I can only speak for myself. While I view myself as a political centrist, I believe laws should be based on what’s best for our society as a whole, not on any particular religious or moral code. And that political decisions should be guided by the best scientific research and data, taking into account our society’s goals and values. This usually seems to put me left of center on most issues.

I also believe that our society’s main goal should be the greatest good, for the greatest number, for the longest time. Not  “to each according to his needs”. Communistic socialism has shown that it doesn’t provide great good to a great number. Capitalism does a better job, but pure capitalism has proven to be far from ideal as well. The right kind and right amount of government involvement in an economy can and does improve on many market outcomes.


Beyond that, I like to think about Teddy Roosevelt. Teddy was a Republican when he was President. After leaving office he went on to found the Progressive Party, which made a good showing in the election of 1912. Some of the Progressive Party’s positionsBull Moose Party Charter Member Certificate may not sound revolutionary today, but at the time they were pretty extraordinary:

  • A National Health Service
  • Social insurance for elderly, unemployed, and disabled
  • Minimum wages for women and women’s suffrage
  • An 8-hour workday
  • Farm relief
  • Workers’ compensation for work-related injuries
  • An inheritance tax
  • A Constitutional amendment to allow a Federal income tax
  • Citizens’ referendums (decide on a law by popular vote) and initiatives (petitions)
  • Judicial recall (allowing popular vote override of court unconstitutionality rulings)
  • Strict limits and disclosure requirements on political campaign contributions

While the specifics differ now, most of these positions apply to my vision of “progressive” today. Treating women – and everyone – fairly, both socially and legally, is progressive.

Decreasing the influence of money in our political system is progressive.

Providing financial and healthcare support to those who need it most is progressive.

Requiring the people who can most afford it to pay a larger share of government expenses is progressive.

Hardly an exhaustive list. But you get the idea.

Progressives, quite simply, want real progress. Social, political, and economic progress. Not just for the richest people. For everyone.


Speaking of progressive, let’s talk taxes. By coincidence, progressives I know advocate a progressive tax system. That means that richer people don’t just pay more taxes, but a larger percentage in taxes. Our federal tax system generally is progressive, but there are many exceptions. And despite this, income inequality in the U.S. has been increasing for decades.

There are good arguments for progressive taxes. The richest can most afford to pay more taxes, and they feel the least pain in paying them. Progressive taxes and redistribution increase fairness. A strong and healthy working class can help the economy. Poverty imposes lots of long-term costs on a society. Redistribution – at least up to a point – can pay off.

There also are arguments against progressive taxes. Conventional economics says they decrease economic growth, though recent research is bringing that idea into question. Some call redistribution “theft” or “social warfare” that punishes the most productive people for being successful.
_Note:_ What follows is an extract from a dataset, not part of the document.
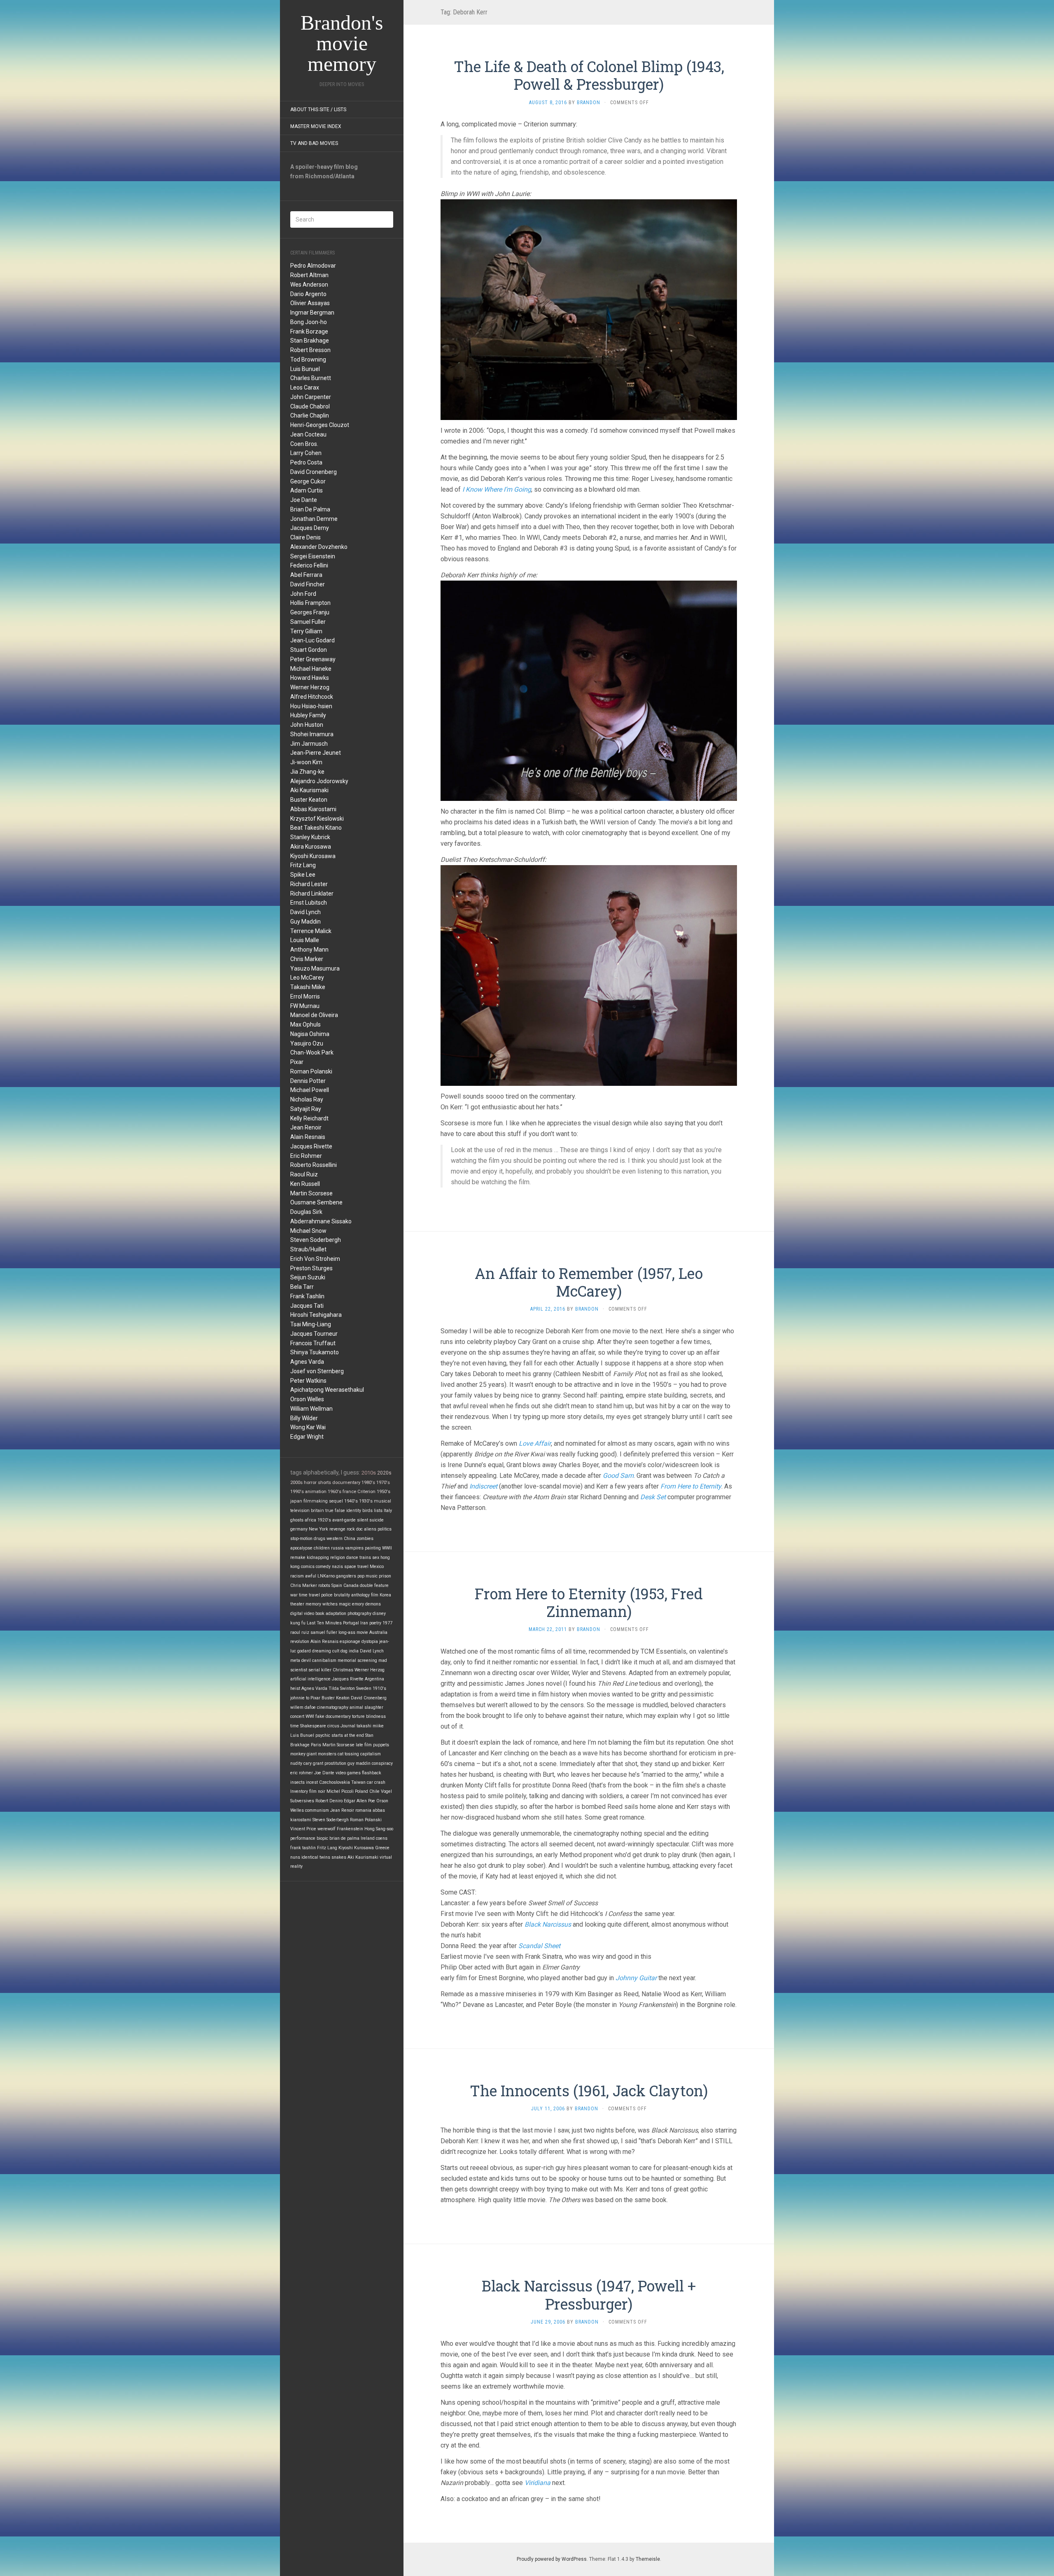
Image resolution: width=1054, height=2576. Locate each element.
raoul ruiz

I might be able to go along with some of that, if higher incomes were 100% due to certain people working harder and being smarter than everyone else. But lots of people are smart and work hard. The fact is, plain dumb luck plays a big role in whether a smart, hard worker becomes a millionaire or becomes homeless. Some of that luck might be in being born to the right parents, or it could be being in the right place at the right time.

Yeah, some differences in income are due to working smarter or harder. But far from all.

So it comes down to balancing rewarding hard work and taking care of the most vulnerable in society. And right now, the U.S. leans far too lightly on the latter.


At the end of the day, we need more progress and more progressiveness, in our tax system, in our economy, and in our society.

And Evergreen’s here to push for just that.